• Mar
    30

    The Role of Blur in Photography

     

    Blur can be one of two things in photography, an unwanted result in shooting or something that can be carefully crafted into your images to create a certain effect. We’ll look at both of those qualities here.

    Eliminate Camera Movement

    One of the greatest obstacles to successful photography is unwanted camera movement, resulting in blurred photographs. One simple method of dealing with this problem is to hold the camera steady when working in bright light or flash. When it comes time to depress the shutter, hold your breath, releasing it after you’ve depressed the shutter.

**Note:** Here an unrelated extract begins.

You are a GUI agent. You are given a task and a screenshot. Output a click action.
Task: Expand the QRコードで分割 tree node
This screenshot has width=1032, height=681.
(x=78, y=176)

This reduces camera movement.

    Other causes of blurred images, is a low shutter speed or having the lens zoomed in on a subject, which makes camera shake all that more noticeable. Additionally, if you’re not using flash, shooting in low light is likely to induce blur. A rule of thumb is not to hand hold the camera at a shutter speed less than the lens focal length. The easiest, most reliable fix for many of these problems is to use a tripod.

    Other options are to brace your elbows tight against your body and against a wall or tree if available. Another option is a monopod. Finally, most digital cameras have a self-timer and some have a remote control. Either one of these is an excellent aid to reducing blur in dim light.

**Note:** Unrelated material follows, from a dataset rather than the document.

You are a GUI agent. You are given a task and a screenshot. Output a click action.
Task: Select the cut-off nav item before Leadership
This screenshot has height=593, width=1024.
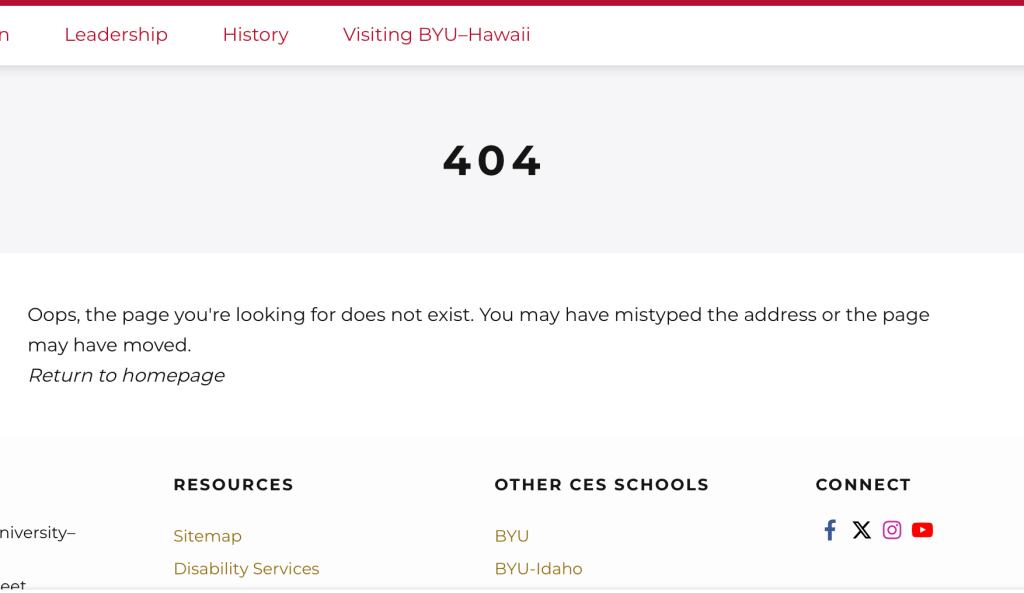(4, 35)
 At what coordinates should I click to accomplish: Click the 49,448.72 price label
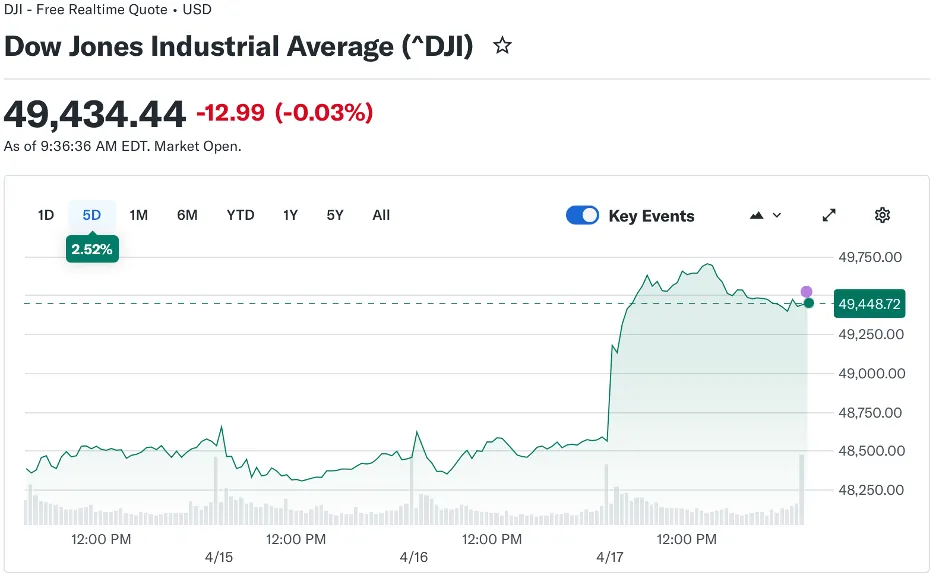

    Introducing Blur by Panning

    There will be times that you will want to introduce blur in an image, by panning while photographing a subject in motion. This causes the subject to be relatively sharp, but with a blurred background. With digital cameras, blur is caused by how far a subject you have focused on moves across the image sensor while the shutter is open. This is dependent on the speed of the subject, how far the subject is from the camera whether the lens has been zoomed in or not.

    The bottom line is that you will need to use a fast shutter speed. But choosing the right speed is not an exact science, because there is no way of knowing how the motion will be portrayed. As a result, taking multiple shots is highly recommended.

    To obtain good results, begin panning before the subject enters your viewfinder and make your movements smooth and fluid. Then, as you follow the subject, gently press the shutter release and continue to move, following through like a golfer. This requires a fair bit of practice, but you can erase the images that don’t work. Be aware that your body motion also introduces fluctuations to the final result.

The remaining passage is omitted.